** Selected passage **
———

Incidentally, Patent Literature 3 identified below discloses a device including a reactor and a switching element, for use in a voltage converter that converts an input voltage into a predetermined output voltage by controlling the amount of current that passes the reactor with periodic switching control of the switching element. The device includes: a current detection section for sensing the amount of the current of the reactor; and a detection control section for sensing a change in capacitance of the reactor on the basis of a plurality of sensed values each obtained in the current detection section at a plurality of moments including a moment different from a center moment of an ON period or an OFF period of the switching element and one the basis of a reference value with respect to the sensed value when the capacity of the reactor has a predetermined value. This publication describes sensing the current when the reactor current increases as a result of, for example, deterioration of the reactor, and switching the switch OFF or reducing the SW period when there is a difference between the sensed electric current and that of a normal state (reference value).
Incidentally, Patent Literature 4 identified below discloses an actuator driving device for driving an electromagnetic actuator. The actuator driving device includes: a voltage step-up circuit for increasing a power supply voltage; and an increased voltage control means in downstream of the voltage step-up circuit. This publication describes monitoring the input voltage, and when the input voltage decreases, making the output voltage small by switching a feedback partial voltage resistance value of the voltage step-up section, and switching on and off the switch according to the determined result of the input voltage sensor.

———

(Data excerpts)

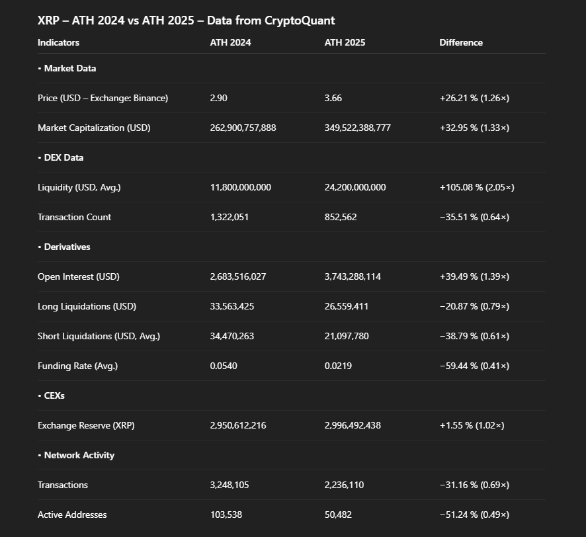Screen dimensions: 586x537
Task: Select the Open Interest (USD) row label
Action: point(78,276)
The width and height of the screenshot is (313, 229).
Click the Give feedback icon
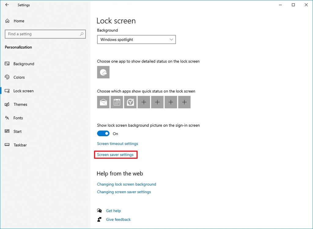[x=99, y=219]
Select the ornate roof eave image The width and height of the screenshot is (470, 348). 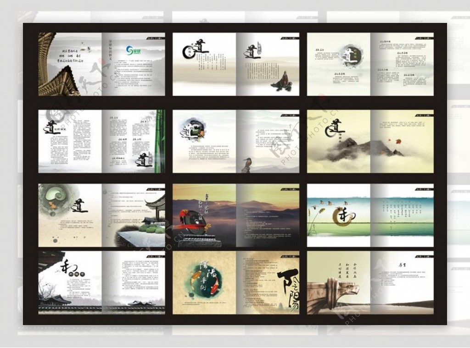click(x=57, y=69)
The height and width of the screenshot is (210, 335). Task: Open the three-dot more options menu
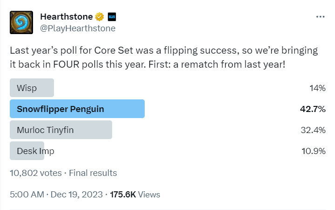(320, 17)
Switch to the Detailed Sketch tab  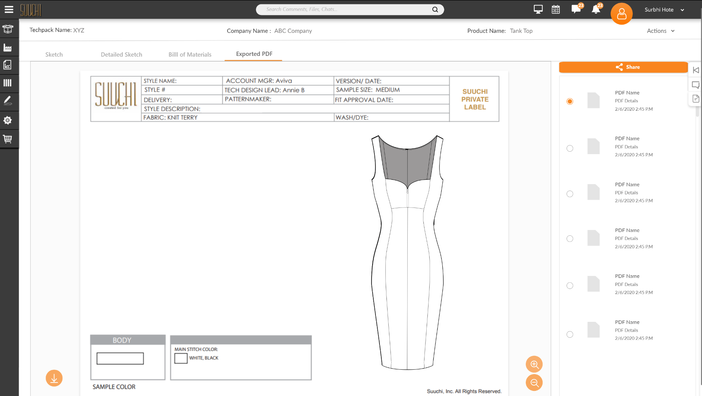tap(121, 54)
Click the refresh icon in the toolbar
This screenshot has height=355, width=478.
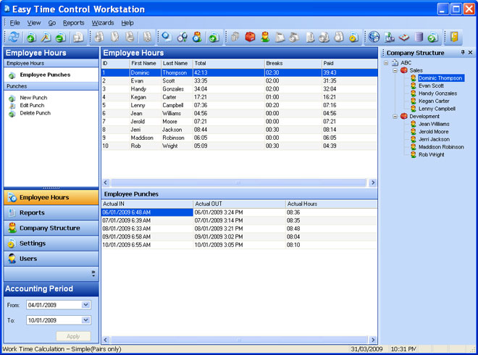(15, 37)
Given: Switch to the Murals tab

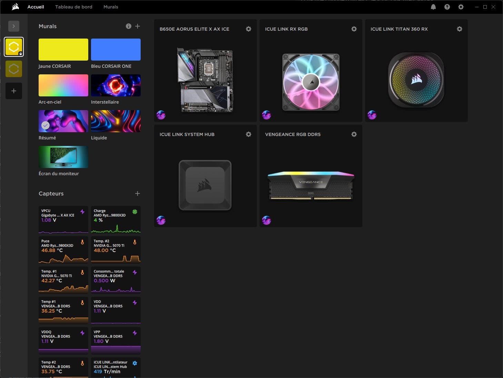Looking at the screenshot, I should 111,7.
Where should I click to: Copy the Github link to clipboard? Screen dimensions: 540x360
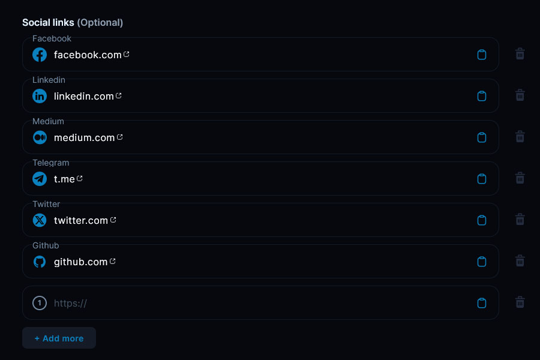click(481, 262)
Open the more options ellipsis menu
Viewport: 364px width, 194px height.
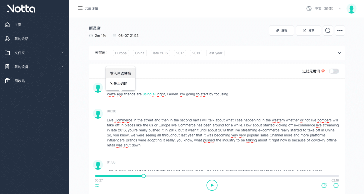(x=340, y=30)
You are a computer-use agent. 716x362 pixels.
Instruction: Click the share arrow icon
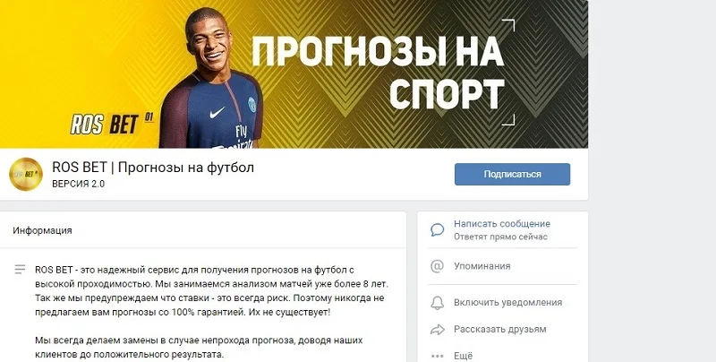(x=438, y=330)
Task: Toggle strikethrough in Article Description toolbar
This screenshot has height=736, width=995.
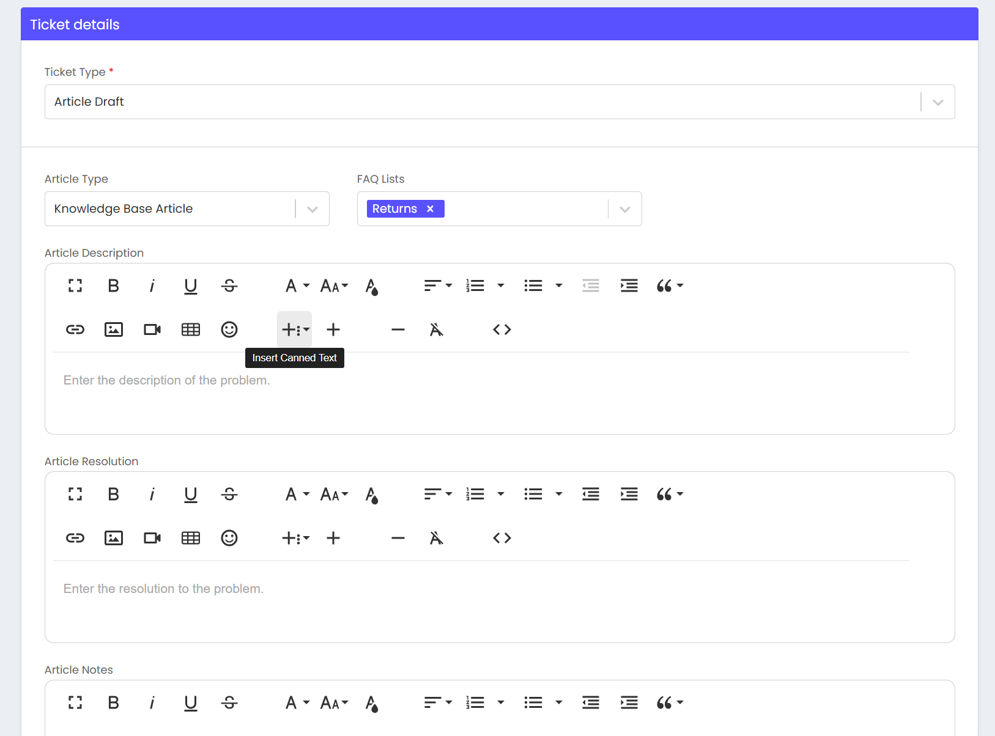Action: point(229,285)
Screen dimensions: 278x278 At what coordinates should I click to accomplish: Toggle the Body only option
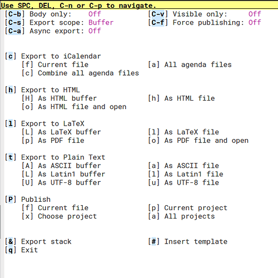click(53, 14)
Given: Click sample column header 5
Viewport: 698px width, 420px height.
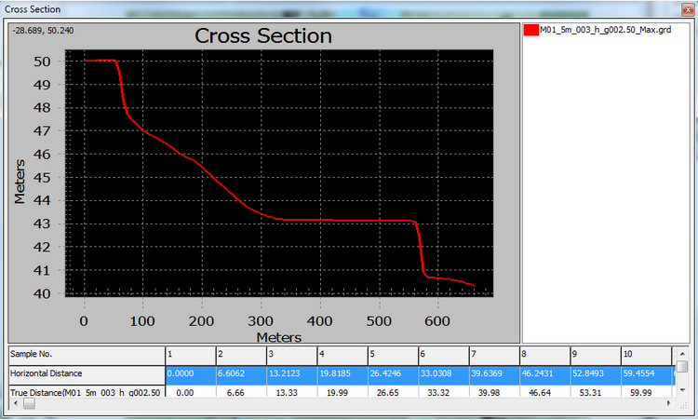Looking at the screenshot, I should [391, 355].
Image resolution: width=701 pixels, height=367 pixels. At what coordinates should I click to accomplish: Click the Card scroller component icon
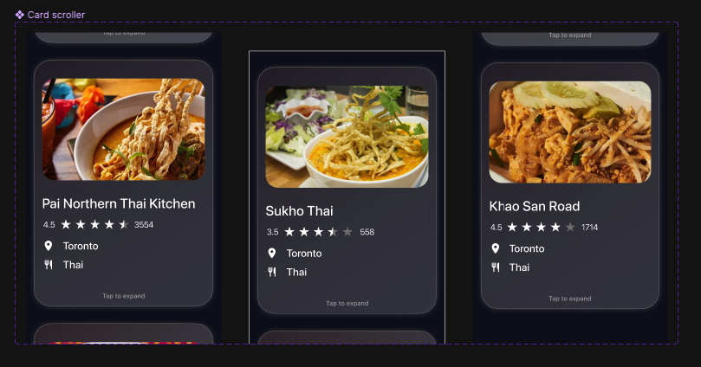click(20, 15)
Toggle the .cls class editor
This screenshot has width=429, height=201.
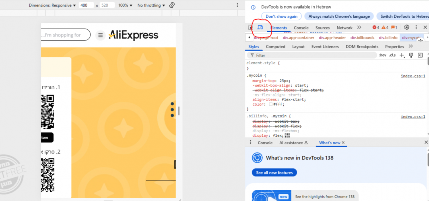[392, 55]
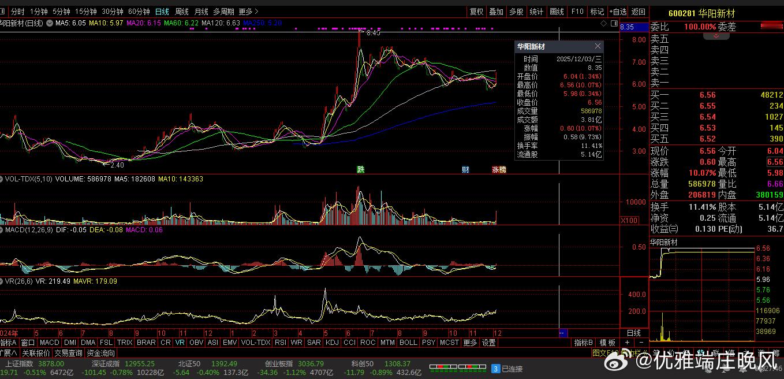
Task: Click the 跌 marker on the chart
Action: pyautogui.click(x=361, y=170)
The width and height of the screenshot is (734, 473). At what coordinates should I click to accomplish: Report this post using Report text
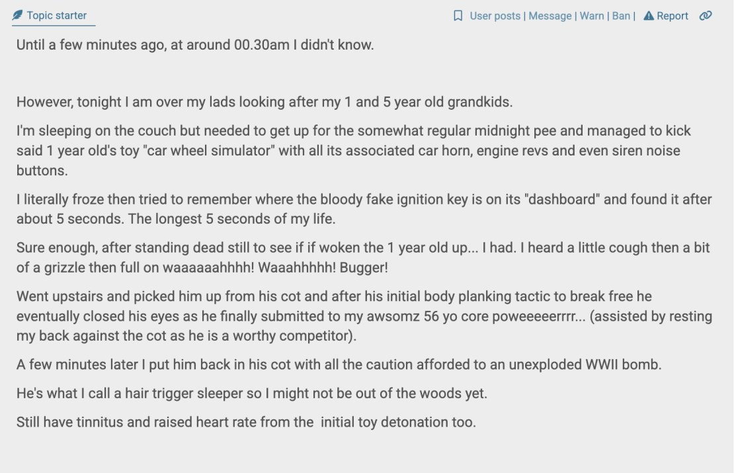(x=673, y=16)
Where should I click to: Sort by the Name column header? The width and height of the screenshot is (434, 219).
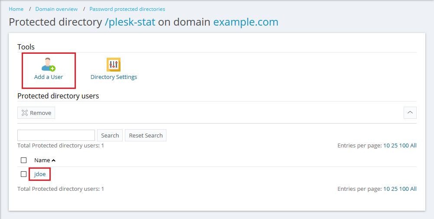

———

** Required action A **
Reproduce verbatim the portion of the patent literature passage that runs from "Incidentally, Patent Literature 4" up to and including "input voltage sensor.".
** Required action B **
Carry on the patent literature passage, beginning directly after its final sentence.

** Result A **
Incidentally, Patent Literature 4 identified below discloses an actuator driving device for driving an electromagnetic actuator. The actuator driving device includes: a voltage step-up circuit for increasing a power supply voltage; and an increased voltage control means in downstream of the voltage step-up circuit. This publication describes monitoring the input voltage, and when the input voltage decreases, making the output voltage small by switching a feedback partial voltage resistance value of the voltage step-up section, and switching on and off the switch according to the determined result of the input voltage sensor.

** Result B **
Incidentally, Patent Literature 5 identified below discloses a chopper circuit including: two main reactors which are two separated body and constitute one reactor equivalently; a main switch including one pole connected to one end of the serially-connected main reactors and the other pole directly connected to one voltage terminal of a DC power supply; a serially-connected body of a snubber diode and a snubber capacitor, connected between both poles of the main switch; and an auxiliary switch connected between a junction point of the snubber diode and the snubber capacitor, and a junction point of the serially-connected two main reactors. The auxiliary switch makes the voltage of the snubber capacitor zero voltage, thereby, to make the voltage at the time of turning on the main switch zero voltage. This publication describes, with respect to ON/OFF timing of each switch, a soft switching operation that switches S2 ON slightly earlier than S1, and a regenerative operation that switches S2 ON simultaneous with S1 or later than S1.